37. un giorno dopo
vede, madame, tutto è cambiato, tutto - e non è meglio e non è peggio: è solo cambiato, esordì il vecchio. eppure io e lei ce ne stiamo ancora qui, lei a crogiolarsi davanti al mio corpo nudo e io a perdermi nei suoi sorrisi. in effetti, la donna continuava a osservare il pene dell’uomo, peperone avvizzito, protesa in avanti nel letto, le mani sotto il mento a sottolineare un sorriso minuscolo: una noce.
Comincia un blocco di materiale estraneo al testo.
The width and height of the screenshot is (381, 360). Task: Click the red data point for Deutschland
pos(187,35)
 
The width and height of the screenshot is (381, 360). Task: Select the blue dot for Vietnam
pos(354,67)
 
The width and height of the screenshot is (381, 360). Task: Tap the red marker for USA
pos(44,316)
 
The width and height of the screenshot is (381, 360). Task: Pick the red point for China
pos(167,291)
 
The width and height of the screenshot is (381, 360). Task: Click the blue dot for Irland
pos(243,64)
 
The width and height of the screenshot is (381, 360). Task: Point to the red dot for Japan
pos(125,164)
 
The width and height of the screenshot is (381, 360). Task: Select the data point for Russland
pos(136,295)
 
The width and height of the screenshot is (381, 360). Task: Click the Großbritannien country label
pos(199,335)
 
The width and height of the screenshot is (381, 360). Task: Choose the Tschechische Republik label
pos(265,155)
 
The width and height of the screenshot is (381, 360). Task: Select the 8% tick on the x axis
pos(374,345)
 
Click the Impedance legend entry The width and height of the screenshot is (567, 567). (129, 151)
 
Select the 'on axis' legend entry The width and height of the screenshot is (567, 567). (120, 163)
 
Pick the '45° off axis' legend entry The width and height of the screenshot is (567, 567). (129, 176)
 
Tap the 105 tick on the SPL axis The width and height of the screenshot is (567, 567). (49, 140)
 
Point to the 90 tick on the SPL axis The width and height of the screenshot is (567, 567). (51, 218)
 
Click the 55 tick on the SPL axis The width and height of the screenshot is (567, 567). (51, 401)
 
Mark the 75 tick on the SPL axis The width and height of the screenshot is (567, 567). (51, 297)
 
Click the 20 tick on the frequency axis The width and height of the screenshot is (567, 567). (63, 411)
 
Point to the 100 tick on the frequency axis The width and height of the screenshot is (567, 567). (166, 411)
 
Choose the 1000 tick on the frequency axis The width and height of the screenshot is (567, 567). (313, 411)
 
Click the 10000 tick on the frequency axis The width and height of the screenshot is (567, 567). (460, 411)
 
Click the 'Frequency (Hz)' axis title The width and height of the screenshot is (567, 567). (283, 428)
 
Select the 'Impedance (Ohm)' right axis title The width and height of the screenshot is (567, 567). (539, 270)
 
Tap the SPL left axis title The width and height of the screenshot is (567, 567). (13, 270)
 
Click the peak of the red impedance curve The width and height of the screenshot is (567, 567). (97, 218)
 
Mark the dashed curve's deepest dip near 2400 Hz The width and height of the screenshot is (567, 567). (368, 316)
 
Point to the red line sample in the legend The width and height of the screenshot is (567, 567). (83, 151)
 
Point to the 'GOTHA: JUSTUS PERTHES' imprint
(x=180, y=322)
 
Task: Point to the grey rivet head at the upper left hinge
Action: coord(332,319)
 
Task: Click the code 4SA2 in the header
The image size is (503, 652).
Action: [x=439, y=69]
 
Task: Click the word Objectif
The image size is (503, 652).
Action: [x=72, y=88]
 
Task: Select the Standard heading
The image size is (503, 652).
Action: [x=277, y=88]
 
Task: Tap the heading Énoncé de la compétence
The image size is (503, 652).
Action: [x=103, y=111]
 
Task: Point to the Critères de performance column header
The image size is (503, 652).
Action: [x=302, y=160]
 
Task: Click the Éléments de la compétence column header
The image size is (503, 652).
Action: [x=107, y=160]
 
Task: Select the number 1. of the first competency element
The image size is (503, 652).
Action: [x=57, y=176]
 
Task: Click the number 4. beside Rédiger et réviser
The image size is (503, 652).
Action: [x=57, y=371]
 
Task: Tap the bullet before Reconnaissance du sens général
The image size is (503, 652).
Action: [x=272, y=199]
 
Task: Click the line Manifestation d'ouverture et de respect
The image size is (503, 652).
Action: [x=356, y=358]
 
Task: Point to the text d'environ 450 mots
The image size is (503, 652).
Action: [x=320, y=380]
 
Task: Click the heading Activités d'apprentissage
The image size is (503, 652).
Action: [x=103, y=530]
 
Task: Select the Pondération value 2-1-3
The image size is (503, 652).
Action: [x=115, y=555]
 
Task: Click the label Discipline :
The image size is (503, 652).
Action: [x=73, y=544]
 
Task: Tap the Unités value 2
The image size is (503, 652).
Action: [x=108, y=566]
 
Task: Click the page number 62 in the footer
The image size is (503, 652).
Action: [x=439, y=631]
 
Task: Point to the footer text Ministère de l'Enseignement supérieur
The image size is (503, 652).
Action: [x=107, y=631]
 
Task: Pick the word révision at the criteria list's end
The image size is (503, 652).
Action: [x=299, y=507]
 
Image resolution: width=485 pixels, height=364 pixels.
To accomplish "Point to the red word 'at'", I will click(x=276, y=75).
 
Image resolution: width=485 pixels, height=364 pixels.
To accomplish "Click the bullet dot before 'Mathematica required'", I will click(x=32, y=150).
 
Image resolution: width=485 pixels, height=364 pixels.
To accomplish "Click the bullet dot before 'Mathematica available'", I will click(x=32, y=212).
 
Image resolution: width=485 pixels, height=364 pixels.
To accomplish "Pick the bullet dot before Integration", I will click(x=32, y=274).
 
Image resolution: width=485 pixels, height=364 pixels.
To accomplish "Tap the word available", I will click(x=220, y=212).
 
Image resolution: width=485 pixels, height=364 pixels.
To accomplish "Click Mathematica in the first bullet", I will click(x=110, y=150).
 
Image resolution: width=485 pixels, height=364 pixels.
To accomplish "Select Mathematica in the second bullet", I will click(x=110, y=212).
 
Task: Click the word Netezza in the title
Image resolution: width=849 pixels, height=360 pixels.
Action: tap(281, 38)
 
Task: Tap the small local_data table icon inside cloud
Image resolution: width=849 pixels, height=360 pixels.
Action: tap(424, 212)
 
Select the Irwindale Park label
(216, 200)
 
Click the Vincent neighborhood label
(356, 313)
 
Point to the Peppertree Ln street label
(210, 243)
il giorno dopo l’intera razza umana si era estinta. nella casa era rimasto solo il vecchio uomo, il quale comprese subito com’erano andate le cose non appena risvegliatosi da un sogno in bianco, nero e viola. l’uomo andò in cucina, prese del succo d’arancia dal frigorifero ed espresse un solo desiderio che doveva avere a che fare in qualche modo con la possibilità di condurre una vita sana.
il giorno dopo ancora l’intera razza umana si era estinta, nuovamente, ma nella casa c’era solo la donna. si svegliò di soprassalto, doveva avere avuto un incubo o un leggero malore nel corso della notte; si alzò e tossì fino alla cucina, dove ogni cosa giaceva in rovina. il tavolo in formica era riverso per terra; il frigorifero aperto, vuoto e ricoperto di polvere. la donna camminò sulle assi di legno del pavimento per alcuni minuti, descrivendo nella cucina un percorso certamente insensato. di tanto in tanto sentiva le piante dei piedi nudi bucate dai pezzi di vetro in terra, ma non provava dolore; solo, a un certo punto, sedette per terra e iniziò un pianto artificiale, di lacrime invisibili, che a ogni centimentro percorso rendevano invisibile anche ogni cosa toccata, fino a disegnare, poco alla volta, uno dei tanti nulla cui siamo abituati.